-- Task input --

*** Begin section ***

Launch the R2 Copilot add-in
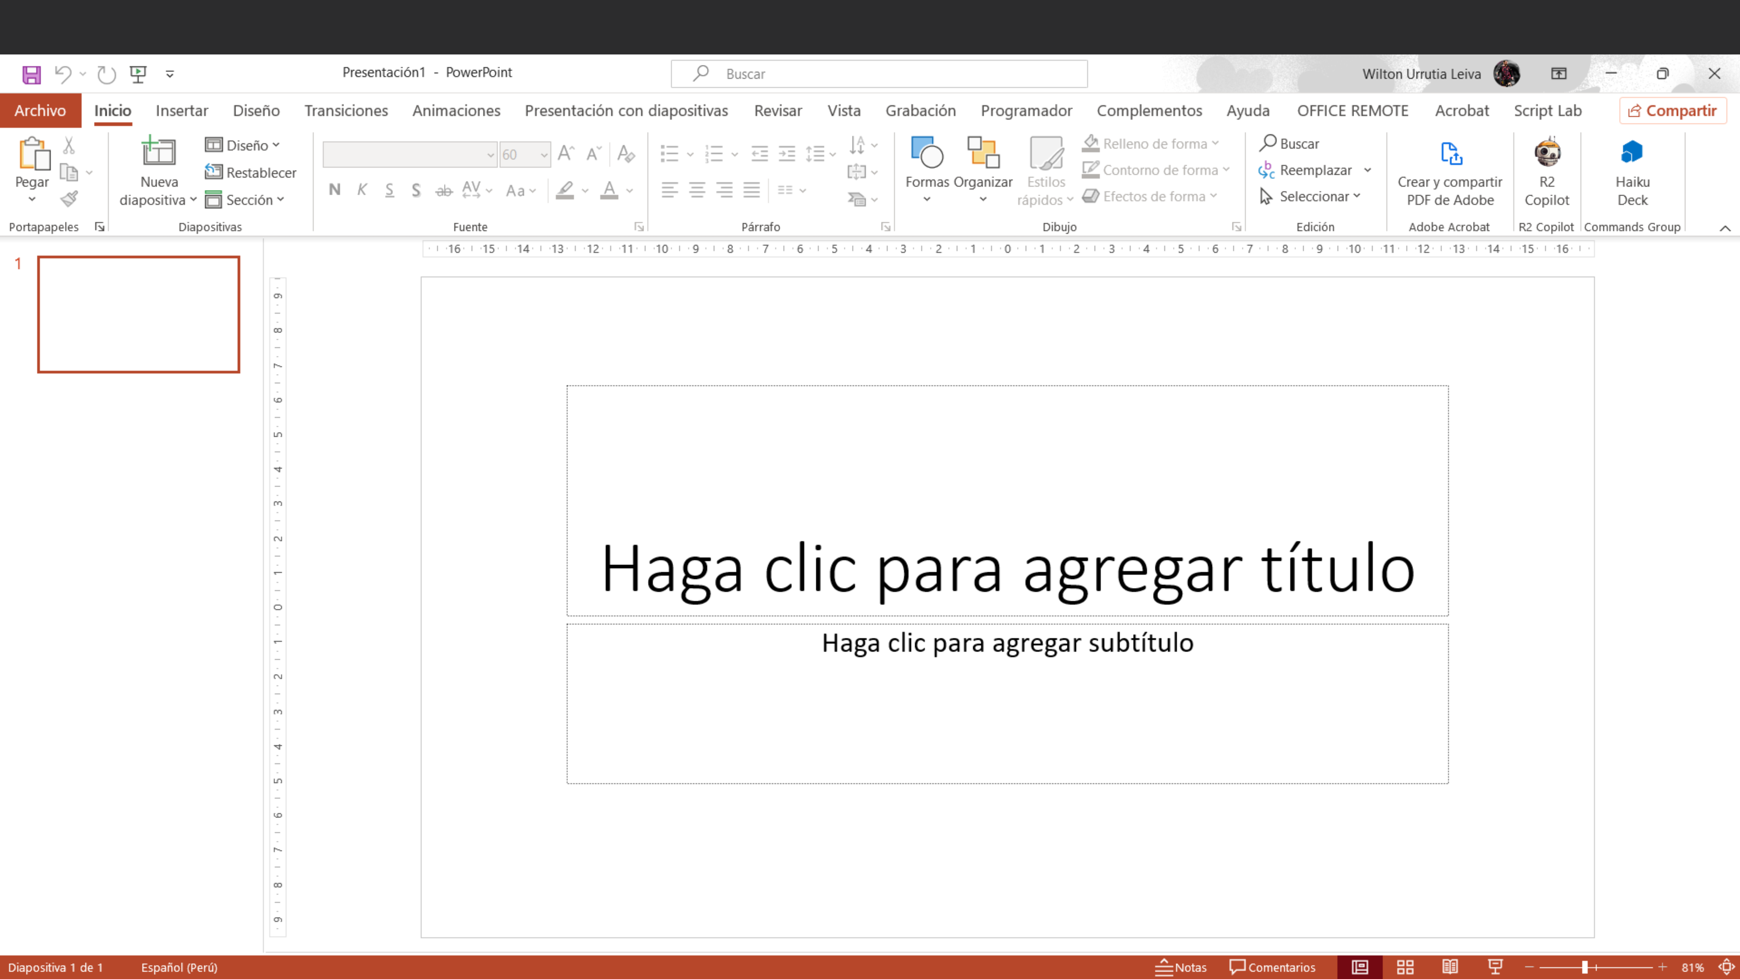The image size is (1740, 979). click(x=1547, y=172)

*** End section ***
*** Begin section ***

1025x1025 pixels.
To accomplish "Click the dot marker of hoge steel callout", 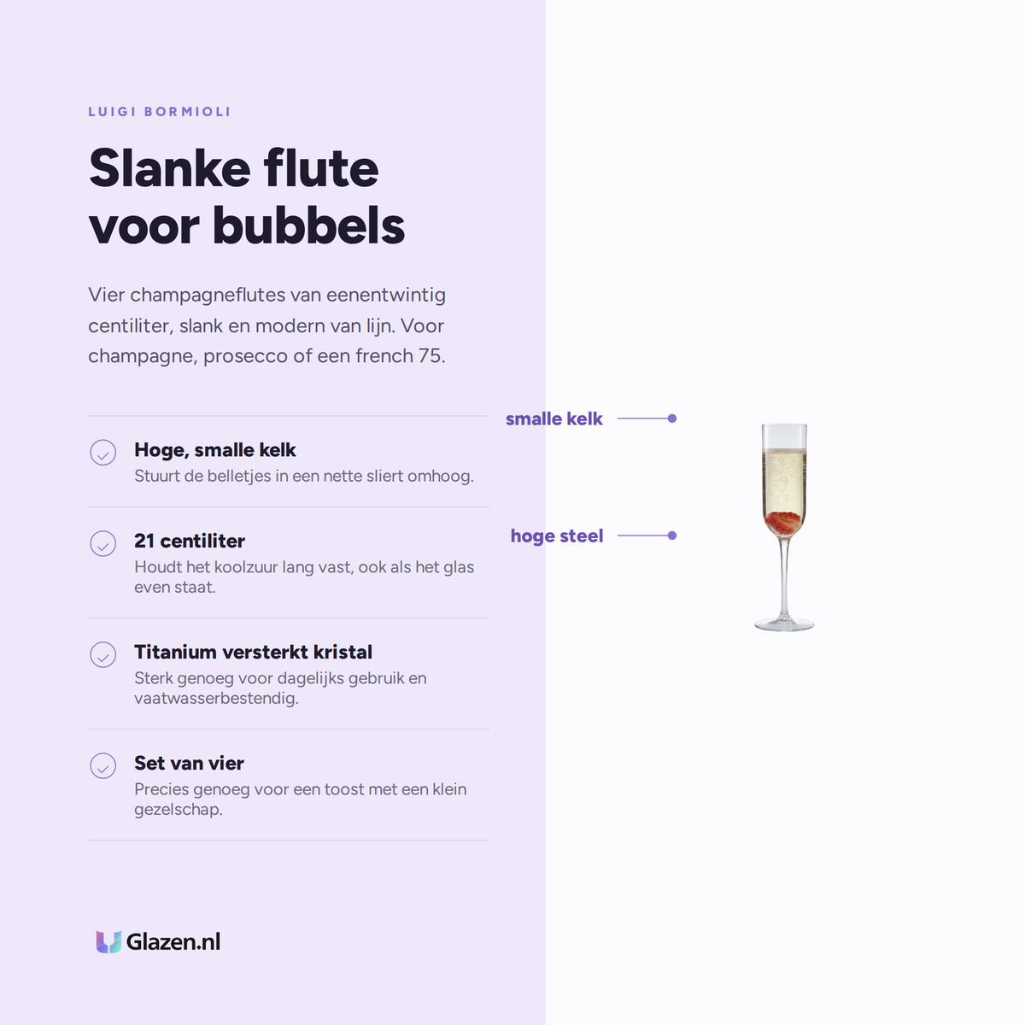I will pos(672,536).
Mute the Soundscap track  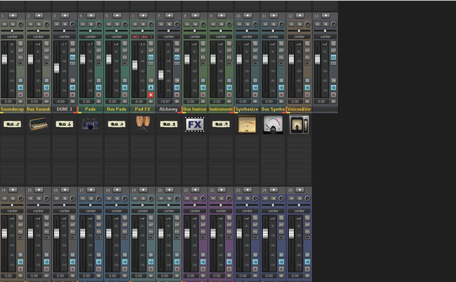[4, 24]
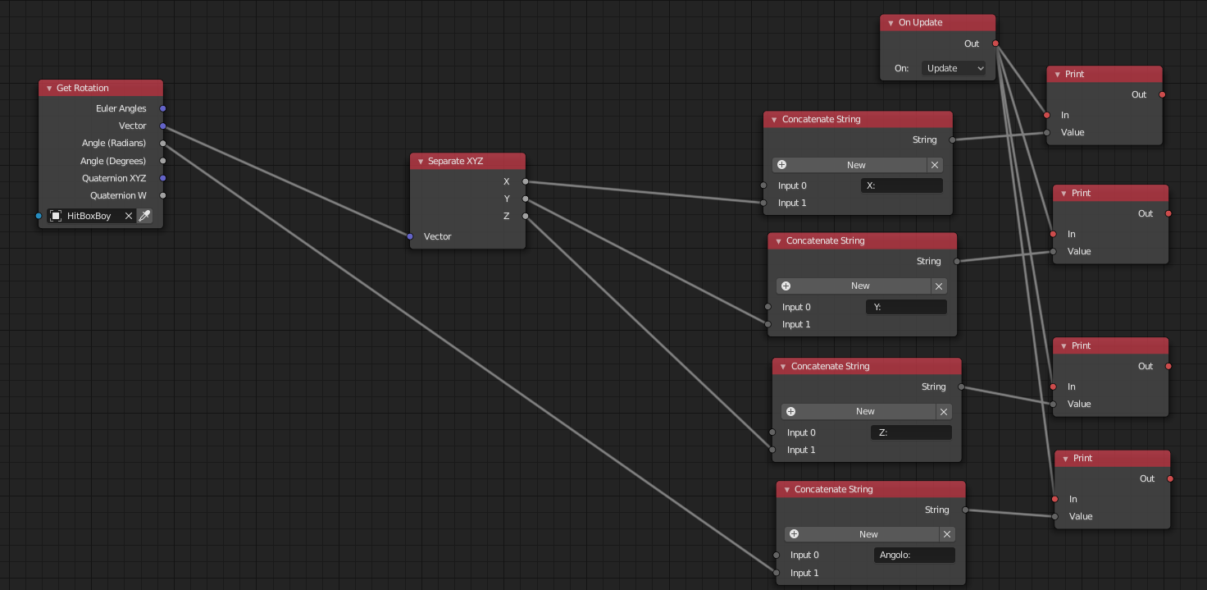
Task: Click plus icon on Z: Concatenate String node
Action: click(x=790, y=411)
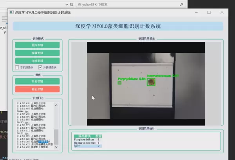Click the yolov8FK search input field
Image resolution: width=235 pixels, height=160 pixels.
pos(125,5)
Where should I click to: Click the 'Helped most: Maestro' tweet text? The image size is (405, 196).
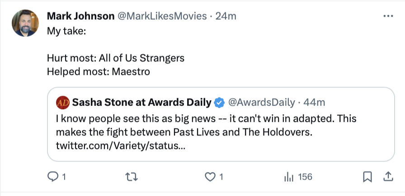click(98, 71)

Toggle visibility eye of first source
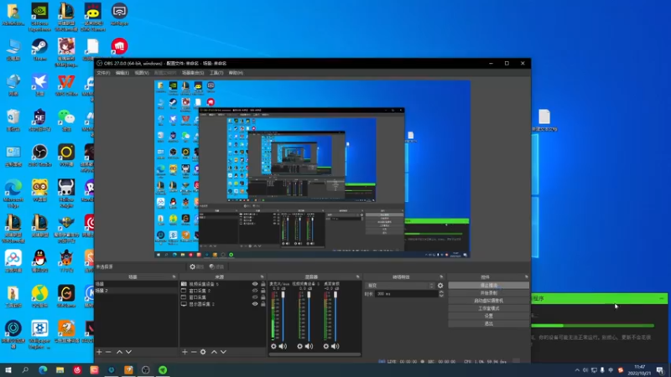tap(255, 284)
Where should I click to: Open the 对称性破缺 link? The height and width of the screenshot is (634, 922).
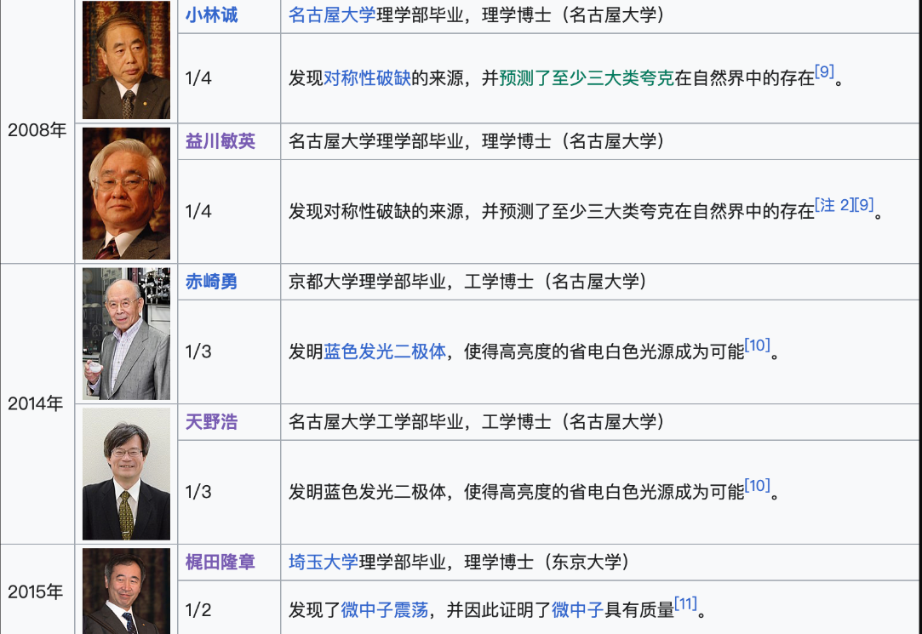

*** End section ***

-- Problem requirements --
Those lines of the records above that run from the one containing "Toggle visibility eye of first source" through the one containing "Where should I click to: Open" should be returned exactly, with no pictures among them.

-- Answer for this exercise --
Toggle visibility eye of first source
tap(255, 284)
Where should I click to: Open the 对称性破缺 link? The height and width of the screenshot is (634, 922).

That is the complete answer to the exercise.